Scientific Seminars

The Search for Radio Afterglows of Orphan GRBs and Gravitational Wave Sources

K. Mooley
Oxford University

2015-10-13    11.00    Merate - POE

All of our knowledge about GRBs as radio transients has come via radio follow-up of relativistically- beamed events identified by synoptic survey telescopes at X-ray or gamma-ray wavelengths. However, with the ability to capture off-axis and dust-obscured phenomena, radio surveys offer unique discovery opportunities and strong diagnostics for orphan long-GRB afterglows as well as the coalescence of compact star binaries. The former are expected to be a significantly larger population compared to beamed GRBs, while the latter are the most compelling GW sources expected from aLIGO. I will describe the observational signatures of these transients and argue that observations at radio wavelengths are just as powerful as the optical, if not more, in detecting the EM counterparts of GW sources. The time is ripe for finding these sources due to the availability of sensitive wide-field radio survey facilities and the imminent aLIGO observing runs expected to make ground-breaking discoveries of GW sources within this decade.
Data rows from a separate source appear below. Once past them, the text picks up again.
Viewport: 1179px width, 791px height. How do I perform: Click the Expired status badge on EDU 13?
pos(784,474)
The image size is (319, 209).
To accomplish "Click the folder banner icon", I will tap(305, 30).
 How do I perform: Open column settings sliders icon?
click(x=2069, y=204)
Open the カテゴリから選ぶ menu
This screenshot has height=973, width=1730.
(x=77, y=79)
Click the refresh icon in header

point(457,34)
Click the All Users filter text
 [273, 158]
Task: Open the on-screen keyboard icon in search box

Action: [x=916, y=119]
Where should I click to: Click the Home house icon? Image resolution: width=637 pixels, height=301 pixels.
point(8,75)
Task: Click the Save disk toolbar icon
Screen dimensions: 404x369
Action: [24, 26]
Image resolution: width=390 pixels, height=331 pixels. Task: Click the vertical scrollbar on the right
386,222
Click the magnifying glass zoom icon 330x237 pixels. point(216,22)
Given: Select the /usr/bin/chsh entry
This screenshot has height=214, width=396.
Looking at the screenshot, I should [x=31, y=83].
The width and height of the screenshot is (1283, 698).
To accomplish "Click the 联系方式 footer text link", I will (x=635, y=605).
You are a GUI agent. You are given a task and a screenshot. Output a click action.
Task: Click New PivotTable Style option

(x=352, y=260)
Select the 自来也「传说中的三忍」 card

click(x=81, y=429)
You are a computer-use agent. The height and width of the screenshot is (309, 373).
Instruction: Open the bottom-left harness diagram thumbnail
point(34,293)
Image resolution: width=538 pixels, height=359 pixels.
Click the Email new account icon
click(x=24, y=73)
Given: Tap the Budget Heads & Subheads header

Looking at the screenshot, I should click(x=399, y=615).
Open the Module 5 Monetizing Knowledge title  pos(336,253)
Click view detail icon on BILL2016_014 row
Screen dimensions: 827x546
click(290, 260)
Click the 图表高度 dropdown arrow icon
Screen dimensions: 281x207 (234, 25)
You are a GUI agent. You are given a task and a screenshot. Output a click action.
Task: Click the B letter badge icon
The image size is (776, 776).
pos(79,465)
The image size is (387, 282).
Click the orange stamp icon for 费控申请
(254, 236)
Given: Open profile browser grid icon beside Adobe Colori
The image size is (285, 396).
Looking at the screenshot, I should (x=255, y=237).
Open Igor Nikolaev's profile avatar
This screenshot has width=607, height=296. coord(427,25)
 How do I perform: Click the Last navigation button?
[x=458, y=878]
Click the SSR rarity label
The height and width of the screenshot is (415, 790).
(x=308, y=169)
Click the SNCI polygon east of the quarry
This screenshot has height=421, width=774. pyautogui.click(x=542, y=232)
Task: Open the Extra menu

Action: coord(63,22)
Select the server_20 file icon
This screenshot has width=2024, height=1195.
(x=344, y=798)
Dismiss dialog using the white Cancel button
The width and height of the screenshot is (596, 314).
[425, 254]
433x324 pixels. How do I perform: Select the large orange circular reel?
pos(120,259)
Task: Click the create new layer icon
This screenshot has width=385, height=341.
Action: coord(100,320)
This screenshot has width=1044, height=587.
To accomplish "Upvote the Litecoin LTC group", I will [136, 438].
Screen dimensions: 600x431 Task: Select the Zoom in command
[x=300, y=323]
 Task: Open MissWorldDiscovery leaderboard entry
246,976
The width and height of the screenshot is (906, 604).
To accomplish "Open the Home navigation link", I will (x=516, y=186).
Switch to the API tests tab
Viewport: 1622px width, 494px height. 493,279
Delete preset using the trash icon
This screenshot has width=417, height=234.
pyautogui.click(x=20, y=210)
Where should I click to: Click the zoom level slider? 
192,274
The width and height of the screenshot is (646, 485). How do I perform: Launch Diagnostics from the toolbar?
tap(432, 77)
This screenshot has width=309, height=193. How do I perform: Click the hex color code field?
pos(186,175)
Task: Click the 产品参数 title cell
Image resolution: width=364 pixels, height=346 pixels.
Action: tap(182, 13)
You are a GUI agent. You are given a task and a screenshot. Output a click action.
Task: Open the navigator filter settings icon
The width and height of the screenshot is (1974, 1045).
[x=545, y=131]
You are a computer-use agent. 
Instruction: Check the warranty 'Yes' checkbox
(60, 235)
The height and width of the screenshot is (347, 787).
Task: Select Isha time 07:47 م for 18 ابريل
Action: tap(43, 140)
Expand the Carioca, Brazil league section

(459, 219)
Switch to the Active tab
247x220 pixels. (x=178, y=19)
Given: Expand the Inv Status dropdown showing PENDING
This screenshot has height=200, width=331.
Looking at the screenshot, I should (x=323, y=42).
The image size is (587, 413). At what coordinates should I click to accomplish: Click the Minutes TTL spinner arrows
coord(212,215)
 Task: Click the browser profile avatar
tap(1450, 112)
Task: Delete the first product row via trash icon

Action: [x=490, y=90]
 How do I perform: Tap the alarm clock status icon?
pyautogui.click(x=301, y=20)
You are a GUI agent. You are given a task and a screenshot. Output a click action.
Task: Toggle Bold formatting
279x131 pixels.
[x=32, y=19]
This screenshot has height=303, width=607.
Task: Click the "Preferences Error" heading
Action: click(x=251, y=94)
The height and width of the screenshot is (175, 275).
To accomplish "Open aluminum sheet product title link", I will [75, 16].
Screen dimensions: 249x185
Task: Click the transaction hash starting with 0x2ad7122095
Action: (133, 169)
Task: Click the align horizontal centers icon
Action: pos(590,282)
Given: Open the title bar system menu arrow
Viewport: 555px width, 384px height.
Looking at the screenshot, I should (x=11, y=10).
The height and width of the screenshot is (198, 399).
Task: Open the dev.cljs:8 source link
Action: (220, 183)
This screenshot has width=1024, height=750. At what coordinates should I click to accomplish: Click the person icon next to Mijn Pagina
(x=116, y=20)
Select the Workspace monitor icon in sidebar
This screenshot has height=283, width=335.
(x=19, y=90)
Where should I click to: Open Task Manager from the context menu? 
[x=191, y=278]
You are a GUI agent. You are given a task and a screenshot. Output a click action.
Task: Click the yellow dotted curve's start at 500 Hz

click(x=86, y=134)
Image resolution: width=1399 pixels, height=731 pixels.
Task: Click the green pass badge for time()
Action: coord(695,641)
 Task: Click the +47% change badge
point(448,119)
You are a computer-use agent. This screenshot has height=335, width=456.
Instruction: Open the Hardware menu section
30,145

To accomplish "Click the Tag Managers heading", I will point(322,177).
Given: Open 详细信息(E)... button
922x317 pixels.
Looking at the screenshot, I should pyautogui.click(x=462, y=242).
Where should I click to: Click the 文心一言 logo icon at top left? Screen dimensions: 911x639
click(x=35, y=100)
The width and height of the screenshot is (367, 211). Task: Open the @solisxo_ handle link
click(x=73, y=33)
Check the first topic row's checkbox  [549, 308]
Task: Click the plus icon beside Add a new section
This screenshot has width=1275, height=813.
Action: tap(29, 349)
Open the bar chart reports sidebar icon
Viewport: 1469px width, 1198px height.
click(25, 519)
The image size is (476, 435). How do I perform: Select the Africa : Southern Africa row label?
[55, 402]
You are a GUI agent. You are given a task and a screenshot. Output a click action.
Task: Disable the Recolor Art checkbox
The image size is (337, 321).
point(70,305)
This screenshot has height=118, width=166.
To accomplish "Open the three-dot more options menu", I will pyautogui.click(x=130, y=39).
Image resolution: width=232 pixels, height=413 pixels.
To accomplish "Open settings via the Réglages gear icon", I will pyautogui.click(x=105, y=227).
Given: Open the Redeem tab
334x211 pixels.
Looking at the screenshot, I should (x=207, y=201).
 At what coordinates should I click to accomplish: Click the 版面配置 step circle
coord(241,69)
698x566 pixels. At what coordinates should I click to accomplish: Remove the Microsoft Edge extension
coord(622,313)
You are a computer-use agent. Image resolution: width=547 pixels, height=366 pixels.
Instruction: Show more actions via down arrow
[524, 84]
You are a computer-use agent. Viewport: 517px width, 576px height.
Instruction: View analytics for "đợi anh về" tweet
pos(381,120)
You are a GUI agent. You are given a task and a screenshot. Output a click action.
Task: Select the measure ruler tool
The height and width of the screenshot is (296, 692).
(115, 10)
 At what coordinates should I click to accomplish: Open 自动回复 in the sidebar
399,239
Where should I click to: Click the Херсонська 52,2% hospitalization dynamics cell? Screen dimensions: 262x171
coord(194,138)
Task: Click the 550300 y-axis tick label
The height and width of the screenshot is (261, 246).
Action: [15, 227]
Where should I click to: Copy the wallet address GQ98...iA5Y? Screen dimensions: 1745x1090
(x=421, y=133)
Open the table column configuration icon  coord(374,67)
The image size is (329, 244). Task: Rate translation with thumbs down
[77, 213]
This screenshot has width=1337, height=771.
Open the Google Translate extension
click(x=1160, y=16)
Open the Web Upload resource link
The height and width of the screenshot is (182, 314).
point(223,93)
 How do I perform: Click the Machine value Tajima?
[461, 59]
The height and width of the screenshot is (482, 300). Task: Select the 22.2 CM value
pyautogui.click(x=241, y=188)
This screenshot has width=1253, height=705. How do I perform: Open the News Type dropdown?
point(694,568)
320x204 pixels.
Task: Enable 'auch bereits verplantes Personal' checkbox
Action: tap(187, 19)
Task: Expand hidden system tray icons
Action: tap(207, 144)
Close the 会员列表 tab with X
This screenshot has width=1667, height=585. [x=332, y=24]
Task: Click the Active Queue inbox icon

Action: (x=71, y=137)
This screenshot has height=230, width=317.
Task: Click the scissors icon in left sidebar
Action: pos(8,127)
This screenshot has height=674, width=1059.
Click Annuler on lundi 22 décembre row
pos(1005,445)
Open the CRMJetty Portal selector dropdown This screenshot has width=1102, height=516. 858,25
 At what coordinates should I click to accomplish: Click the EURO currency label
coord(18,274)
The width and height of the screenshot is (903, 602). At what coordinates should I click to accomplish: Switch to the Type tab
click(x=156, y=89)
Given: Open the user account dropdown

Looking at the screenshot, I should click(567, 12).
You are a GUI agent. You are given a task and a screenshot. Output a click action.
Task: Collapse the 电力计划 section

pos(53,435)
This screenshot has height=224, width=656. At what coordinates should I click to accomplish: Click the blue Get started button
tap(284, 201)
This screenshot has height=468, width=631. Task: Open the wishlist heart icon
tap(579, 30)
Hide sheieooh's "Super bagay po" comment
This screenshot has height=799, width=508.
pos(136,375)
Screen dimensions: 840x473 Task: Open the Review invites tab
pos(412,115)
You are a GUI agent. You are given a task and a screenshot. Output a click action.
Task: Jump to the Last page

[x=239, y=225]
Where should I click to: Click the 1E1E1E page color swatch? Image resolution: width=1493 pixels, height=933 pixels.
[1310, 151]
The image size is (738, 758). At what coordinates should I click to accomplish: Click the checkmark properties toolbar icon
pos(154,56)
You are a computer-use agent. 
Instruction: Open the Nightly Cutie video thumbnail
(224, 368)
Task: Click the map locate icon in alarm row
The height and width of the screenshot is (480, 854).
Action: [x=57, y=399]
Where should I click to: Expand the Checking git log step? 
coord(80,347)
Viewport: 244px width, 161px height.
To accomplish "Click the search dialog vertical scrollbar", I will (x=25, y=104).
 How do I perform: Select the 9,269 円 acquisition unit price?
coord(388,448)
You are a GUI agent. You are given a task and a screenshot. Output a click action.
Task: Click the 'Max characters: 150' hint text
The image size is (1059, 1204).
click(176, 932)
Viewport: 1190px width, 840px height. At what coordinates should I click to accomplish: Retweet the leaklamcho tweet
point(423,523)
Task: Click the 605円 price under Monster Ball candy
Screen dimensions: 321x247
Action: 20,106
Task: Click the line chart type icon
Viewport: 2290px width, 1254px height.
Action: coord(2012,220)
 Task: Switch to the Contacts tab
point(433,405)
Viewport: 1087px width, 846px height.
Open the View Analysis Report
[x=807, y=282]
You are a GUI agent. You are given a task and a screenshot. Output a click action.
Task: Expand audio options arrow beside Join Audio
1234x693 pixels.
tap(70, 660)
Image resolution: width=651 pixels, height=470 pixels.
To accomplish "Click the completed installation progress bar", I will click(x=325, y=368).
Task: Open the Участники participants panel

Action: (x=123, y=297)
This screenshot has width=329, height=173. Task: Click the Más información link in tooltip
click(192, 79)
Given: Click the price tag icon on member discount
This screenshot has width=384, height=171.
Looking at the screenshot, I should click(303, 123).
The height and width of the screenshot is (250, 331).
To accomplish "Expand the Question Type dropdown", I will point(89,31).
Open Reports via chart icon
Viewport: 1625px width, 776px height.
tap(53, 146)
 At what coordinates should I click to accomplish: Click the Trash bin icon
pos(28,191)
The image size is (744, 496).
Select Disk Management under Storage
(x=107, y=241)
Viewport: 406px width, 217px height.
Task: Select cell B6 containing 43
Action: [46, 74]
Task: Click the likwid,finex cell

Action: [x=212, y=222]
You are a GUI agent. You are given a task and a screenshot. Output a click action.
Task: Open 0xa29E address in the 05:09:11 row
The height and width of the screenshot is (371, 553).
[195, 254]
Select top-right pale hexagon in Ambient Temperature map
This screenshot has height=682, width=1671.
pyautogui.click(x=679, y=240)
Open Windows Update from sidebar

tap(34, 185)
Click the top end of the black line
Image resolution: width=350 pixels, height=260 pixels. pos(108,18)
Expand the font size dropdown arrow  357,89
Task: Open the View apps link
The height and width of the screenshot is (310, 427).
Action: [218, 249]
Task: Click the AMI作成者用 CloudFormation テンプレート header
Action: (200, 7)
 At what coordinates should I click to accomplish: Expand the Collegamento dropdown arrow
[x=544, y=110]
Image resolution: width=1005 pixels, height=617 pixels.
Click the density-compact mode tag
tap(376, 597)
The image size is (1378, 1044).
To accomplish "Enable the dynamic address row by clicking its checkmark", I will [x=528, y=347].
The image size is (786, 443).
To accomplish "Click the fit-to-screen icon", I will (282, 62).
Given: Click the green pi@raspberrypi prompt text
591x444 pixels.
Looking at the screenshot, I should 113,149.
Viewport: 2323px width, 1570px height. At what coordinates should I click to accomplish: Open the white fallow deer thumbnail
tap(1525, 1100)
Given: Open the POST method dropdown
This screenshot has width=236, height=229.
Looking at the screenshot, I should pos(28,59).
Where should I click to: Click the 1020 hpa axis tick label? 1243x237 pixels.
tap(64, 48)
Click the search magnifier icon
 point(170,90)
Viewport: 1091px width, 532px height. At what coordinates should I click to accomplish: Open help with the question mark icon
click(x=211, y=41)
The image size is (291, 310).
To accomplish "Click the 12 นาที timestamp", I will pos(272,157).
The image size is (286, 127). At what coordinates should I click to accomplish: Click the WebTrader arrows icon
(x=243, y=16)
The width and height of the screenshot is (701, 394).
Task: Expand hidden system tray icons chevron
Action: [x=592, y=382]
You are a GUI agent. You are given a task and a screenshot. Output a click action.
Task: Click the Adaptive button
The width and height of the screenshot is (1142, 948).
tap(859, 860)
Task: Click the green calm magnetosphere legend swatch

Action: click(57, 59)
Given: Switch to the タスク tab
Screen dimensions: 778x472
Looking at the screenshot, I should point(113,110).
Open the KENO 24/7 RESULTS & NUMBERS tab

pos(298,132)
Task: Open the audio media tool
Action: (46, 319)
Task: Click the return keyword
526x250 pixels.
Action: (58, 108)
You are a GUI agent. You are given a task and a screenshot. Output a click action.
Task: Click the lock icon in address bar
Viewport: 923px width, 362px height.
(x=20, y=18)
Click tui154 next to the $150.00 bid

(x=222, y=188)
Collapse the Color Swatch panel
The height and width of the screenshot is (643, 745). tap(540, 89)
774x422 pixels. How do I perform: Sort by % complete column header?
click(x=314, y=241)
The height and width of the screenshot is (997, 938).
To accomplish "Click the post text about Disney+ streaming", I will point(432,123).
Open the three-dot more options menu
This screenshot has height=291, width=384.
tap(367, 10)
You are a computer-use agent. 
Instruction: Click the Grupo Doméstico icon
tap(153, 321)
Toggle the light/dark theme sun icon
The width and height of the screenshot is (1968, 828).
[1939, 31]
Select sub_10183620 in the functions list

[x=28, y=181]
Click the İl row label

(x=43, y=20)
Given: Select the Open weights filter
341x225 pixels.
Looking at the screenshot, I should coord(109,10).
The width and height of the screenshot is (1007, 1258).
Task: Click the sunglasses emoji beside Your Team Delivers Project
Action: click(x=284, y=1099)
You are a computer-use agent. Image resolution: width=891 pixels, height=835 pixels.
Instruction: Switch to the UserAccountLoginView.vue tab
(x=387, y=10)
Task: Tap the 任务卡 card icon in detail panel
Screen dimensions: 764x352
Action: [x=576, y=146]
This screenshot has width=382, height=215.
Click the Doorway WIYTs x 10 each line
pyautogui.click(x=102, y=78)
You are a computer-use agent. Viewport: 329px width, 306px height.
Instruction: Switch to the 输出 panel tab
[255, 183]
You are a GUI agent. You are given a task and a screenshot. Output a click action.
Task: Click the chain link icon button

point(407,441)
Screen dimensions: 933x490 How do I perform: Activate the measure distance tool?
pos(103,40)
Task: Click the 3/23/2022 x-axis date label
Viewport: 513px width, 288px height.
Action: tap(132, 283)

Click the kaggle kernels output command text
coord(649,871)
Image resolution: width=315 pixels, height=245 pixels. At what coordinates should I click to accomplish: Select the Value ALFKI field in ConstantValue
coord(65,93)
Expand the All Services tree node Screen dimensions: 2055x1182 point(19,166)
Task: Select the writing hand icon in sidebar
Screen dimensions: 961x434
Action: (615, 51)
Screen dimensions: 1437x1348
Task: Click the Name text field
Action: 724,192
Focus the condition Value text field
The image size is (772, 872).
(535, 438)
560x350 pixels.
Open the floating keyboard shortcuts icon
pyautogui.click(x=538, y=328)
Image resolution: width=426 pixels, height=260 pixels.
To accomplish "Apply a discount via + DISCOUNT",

I will further describe our recently-completed Jansky VLA radio transient program, the Caltech-NRAO Stripe 82 Survey, that has led to the discovery of extragalactic explosion candidates, some of which could be orphan afterglows. I will also explore the potential of the VLA Sky Survey (VLASS) and the surveys planned for the SKA Pathfinders, such as ASKAP and MeerKAT, in the context of finding radio afterglows of orphan GRBs and GW sources.